WHAT YOU SHOULD DO:
Leave the pictures in the listing below aside and reproduce exactly the lines starting with the one with "Task: Open the 采购配置 tab" and going on through the one with "Click the 1h timestamp on the post", both ends included.

DATA EXCERPTS:
== Segment start ==

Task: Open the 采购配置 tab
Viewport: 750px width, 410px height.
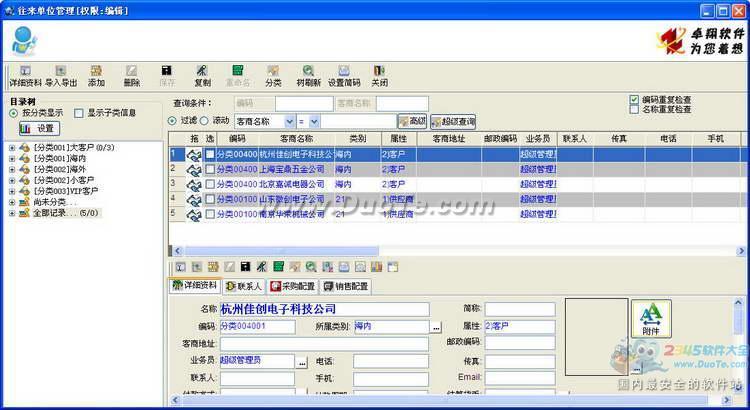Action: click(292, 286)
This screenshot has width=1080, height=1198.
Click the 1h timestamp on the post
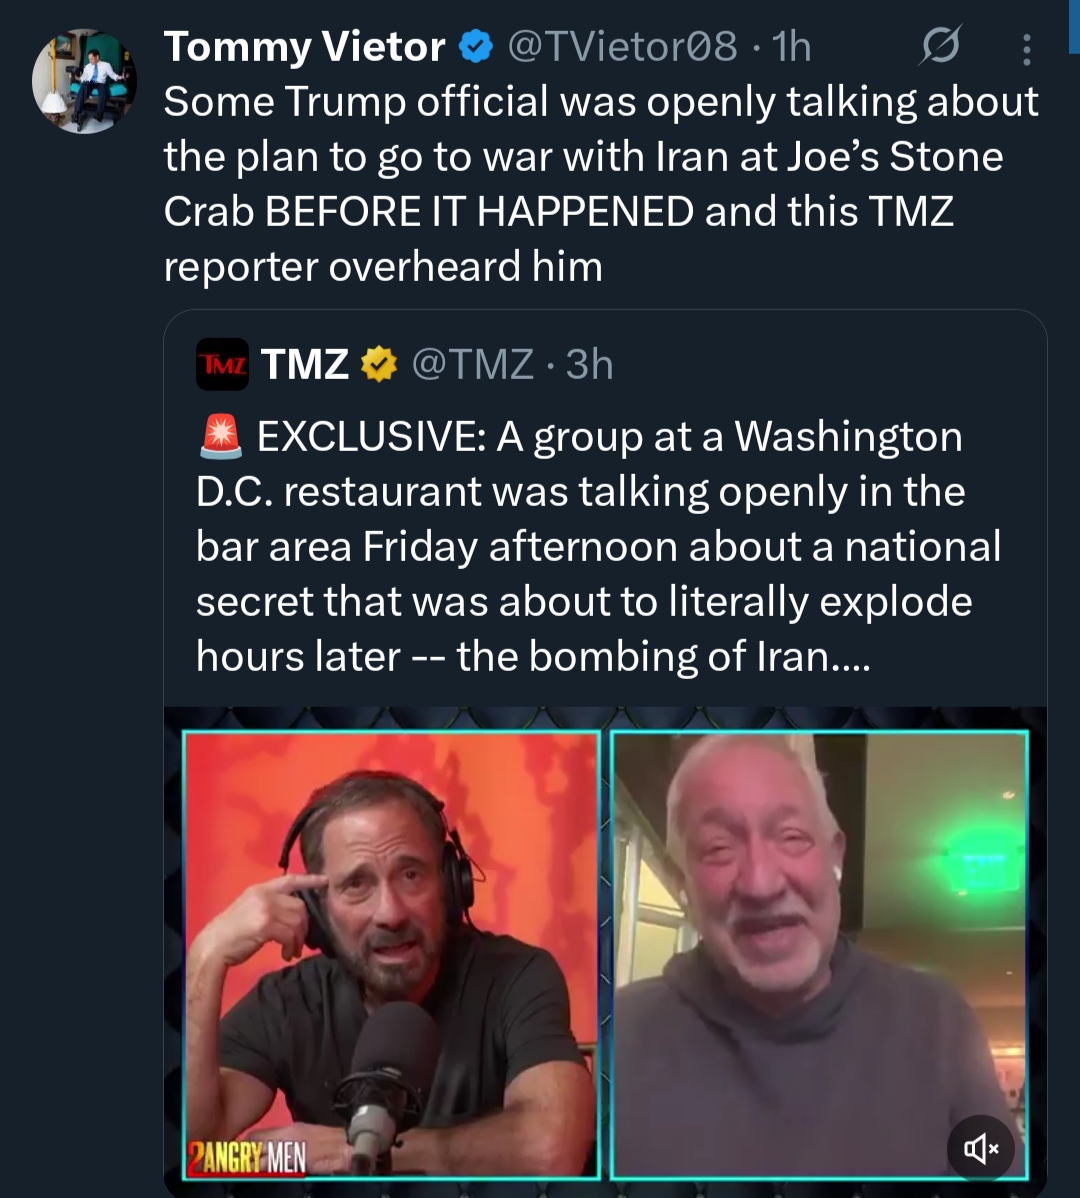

== Segment end ==
== Segment start ==

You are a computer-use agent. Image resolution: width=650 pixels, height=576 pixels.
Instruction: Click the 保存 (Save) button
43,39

== Segment end ==

TASK RESULT:
Task: Open the 采购配置 tab
Viewport: 750px width, 410px height.
Action: click(292, 286)
This screenshot has width=1080, height=1198.
Click the 1h timestamp on the post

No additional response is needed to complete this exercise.